/CarND-Model-Predictive-Control-P10

Self Driving Car ND Project 10 - Model Predictive Control

Primary LanguageC++MIT LicenseMIT

CarND-Model Predictive Control Project

Self-Driving Car Engineer Nanodegree Program


Introduction

This repository contains my solution to MPC project of SDC ND Term-2.

The Model

1. States:-

-   px : x-coordinate of current location of the vehicle in global map.
-   py : y-coordinate of current location of the vehicle in global map.
-   psi : Current orientation of the vehicle.
-   v : Current velocity of the vehicle.
-   cte : Cross track error, which is measured w.r.t desired position of the vehicle.
-   epsi : Error in orientation of vehicle w.r.t desired orientation.

2. Actuations:-

-   delta : Steering angle of the vehicle by which vehicle will turn. This angle is restricted between 25 to -25 degrees.
-   a : Throttle or brake of the vehicle which accelerates or descelerates vehicle. The value of throttle is restricted between -1 to 1.

3. Kinematic Model:-

-   px` = px + v * cos(psi) * dt
-   py` = py + v * sin(psi) * dt
-   psi` = psi + (v / Lf) * (- delta *dt)
-   v` = v + (a * dt)
-   cte` = cte + v * sin(epsi) * dt
-   espi` = espi + v / Lf * -delta *dt

N & dt

Values used in this project for N and dt are 10 and 0.1 respectively. Actually I have taken these values from Udacity QnA video. I initially started with multiple values of N ranging from 5 to 50 and dt from 0.05 to 0.5, but I found that by taking a large value of N and small value of dt was making my model very slow due to a lot of computation to process those number of points. So finally I decided to go with N as 10 and dt as 0.1 which worked well for me. And it makes sense since taking a low N will result in predicting for shorter future and taking it too high will result in predicting for longer future values which intern will result in complex and long running computations.

MPC Preprocessing

Before passing the values to polyfit I converted those to vehicle co-ordinate system which in-turn results in easier computations as vehicle's x and y are 0, 0. Since vehicle location will be treated as origin and orientation angle will be 0.

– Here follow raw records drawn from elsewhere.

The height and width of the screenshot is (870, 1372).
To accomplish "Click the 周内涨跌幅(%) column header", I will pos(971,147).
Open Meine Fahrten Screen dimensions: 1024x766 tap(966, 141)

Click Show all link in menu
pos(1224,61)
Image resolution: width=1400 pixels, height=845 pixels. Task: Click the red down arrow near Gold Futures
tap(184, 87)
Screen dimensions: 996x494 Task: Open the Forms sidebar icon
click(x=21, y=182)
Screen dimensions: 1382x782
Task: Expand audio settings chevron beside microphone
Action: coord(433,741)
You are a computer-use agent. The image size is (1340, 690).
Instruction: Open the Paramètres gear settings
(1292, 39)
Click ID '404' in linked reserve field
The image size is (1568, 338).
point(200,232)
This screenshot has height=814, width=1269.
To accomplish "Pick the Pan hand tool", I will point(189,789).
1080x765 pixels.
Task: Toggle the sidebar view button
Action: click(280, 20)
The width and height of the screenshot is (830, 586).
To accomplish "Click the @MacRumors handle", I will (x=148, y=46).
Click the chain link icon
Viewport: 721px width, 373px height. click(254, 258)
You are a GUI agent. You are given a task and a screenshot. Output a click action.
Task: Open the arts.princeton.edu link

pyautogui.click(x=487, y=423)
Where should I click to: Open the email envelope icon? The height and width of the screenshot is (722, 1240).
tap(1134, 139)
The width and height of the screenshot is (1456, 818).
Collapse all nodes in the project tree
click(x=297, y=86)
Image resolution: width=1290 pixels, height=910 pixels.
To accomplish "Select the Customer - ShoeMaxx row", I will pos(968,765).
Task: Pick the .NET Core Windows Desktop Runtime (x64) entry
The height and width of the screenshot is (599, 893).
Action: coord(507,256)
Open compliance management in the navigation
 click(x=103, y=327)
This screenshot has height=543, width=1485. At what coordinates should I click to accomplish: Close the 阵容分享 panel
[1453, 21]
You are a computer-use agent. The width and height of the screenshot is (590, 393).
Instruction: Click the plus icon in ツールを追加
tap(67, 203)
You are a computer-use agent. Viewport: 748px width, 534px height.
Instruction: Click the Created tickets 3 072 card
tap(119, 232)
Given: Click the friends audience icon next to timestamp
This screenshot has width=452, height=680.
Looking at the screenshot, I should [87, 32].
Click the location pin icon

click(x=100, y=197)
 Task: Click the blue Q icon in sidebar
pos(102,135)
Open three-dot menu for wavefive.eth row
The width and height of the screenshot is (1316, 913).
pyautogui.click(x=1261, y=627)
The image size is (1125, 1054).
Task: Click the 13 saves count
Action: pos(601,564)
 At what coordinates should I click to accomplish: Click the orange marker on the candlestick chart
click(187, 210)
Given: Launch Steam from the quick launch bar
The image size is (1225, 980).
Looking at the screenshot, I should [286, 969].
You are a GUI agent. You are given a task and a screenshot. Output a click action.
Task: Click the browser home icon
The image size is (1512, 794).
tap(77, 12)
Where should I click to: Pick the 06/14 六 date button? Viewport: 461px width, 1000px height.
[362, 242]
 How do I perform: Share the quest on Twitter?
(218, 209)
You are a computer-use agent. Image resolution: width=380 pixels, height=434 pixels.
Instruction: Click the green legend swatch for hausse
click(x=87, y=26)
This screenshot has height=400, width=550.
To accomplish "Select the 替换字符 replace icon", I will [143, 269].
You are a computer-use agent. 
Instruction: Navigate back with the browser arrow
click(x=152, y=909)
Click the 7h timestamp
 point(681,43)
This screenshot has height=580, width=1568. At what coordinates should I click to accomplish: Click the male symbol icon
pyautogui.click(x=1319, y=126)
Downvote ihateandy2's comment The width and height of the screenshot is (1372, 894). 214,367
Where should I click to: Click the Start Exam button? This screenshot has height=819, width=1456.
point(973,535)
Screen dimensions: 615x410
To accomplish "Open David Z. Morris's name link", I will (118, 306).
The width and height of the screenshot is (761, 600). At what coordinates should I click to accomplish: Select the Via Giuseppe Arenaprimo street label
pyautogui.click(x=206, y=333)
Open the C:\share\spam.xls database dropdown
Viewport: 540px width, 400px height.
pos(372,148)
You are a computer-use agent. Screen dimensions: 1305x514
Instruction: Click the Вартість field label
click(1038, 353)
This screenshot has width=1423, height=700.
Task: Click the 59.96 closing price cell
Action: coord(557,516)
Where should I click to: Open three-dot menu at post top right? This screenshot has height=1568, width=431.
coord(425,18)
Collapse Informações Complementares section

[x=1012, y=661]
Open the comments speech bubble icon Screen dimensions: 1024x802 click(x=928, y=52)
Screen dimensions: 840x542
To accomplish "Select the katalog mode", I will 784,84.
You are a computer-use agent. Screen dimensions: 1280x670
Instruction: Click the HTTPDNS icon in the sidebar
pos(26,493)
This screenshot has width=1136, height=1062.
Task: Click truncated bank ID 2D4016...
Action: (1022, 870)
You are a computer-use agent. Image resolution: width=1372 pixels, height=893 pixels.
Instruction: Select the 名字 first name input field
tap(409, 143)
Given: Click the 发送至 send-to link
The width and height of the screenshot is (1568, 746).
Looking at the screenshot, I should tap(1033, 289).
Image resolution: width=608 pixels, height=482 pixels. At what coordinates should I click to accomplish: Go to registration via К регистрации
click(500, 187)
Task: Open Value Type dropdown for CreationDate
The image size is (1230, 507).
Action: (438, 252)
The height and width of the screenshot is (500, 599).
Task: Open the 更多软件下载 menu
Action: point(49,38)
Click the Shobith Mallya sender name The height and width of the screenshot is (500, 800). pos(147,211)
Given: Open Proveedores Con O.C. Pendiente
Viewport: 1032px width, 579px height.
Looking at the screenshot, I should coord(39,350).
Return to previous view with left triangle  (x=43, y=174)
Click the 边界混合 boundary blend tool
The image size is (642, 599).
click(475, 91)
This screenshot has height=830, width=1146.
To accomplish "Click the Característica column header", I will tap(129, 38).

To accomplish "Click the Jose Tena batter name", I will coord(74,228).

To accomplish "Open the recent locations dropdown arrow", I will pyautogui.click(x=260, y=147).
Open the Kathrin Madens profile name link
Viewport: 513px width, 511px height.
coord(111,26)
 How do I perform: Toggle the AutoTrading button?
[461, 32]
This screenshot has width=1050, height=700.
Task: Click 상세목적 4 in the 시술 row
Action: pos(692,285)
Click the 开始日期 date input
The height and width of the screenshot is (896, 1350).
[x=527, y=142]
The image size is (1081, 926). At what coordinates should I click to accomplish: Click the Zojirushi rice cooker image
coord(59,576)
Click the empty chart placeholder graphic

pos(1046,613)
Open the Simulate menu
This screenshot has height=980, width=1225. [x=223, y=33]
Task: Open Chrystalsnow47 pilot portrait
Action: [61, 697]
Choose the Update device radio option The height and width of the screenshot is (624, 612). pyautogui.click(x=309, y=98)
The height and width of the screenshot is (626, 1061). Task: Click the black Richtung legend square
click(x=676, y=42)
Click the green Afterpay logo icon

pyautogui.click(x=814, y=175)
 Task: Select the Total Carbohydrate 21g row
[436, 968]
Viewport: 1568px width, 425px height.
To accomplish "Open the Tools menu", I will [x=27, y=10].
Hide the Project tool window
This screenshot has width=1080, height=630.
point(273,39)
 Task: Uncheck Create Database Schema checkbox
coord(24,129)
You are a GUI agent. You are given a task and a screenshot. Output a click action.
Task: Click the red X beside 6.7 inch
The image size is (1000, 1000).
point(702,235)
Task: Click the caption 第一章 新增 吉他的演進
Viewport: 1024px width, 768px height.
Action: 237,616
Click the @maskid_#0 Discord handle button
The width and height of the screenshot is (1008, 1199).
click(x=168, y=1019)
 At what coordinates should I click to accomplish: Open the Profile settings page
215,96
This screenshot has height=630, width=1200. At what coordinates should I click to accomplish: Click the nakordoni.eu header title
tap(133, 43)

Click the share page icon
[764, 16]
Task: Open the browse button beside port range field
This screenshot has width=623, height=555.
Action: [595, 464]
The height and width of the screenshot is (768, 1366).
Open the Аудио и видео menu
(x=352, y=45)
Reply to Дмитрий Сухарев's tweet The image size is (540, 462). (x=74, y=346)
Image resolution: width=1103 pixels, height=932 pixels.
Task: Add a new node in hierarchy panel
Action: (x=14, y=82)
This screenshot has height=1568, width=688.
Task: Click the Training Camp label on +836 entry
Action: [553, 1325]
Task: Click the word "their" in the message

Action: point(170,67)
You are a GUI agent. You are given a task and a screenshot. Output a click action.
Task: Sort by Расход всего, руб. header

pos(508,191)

-   // shifting the points such that vehicle is at (0,0)
-   double shift_x = ptsx[i]-px;
-   double shift_y = ptsy[i]-py;

-   // rotating the points such that vehicle's heading is 0 degrees
-   ptsx[i] = (shift_x *cos(0-psi) - shift_y *sin(0-psi));
-   ptsy[i] = (shift_x *sin(0-psi) + shift_y *cos(0-psi));

Also, I used 3rd order polynomial for fitting as it can model road lanes properly and it gave good approximation. Taking higher order polynomial results in complex computations and taking lower order polynomial will not give proper approximation while calculating the minima.

Model Predictive Control with Latency

The code handles a latency of 100 milliseconds. In order to achieve this I have modified the initial state of the vehicle which is passed to the solver. I have taken the initial state and calculated the state of the vehicle 100 milliseconds into the future. This predicted state is then passed to the solver. Now the actuations returned by the solver are for the current time and can be directly applied to the vehicle. I have used the Kinematic model equations specified above to compute states after the period of latency. Then these predicted states are passed to model for optimizing.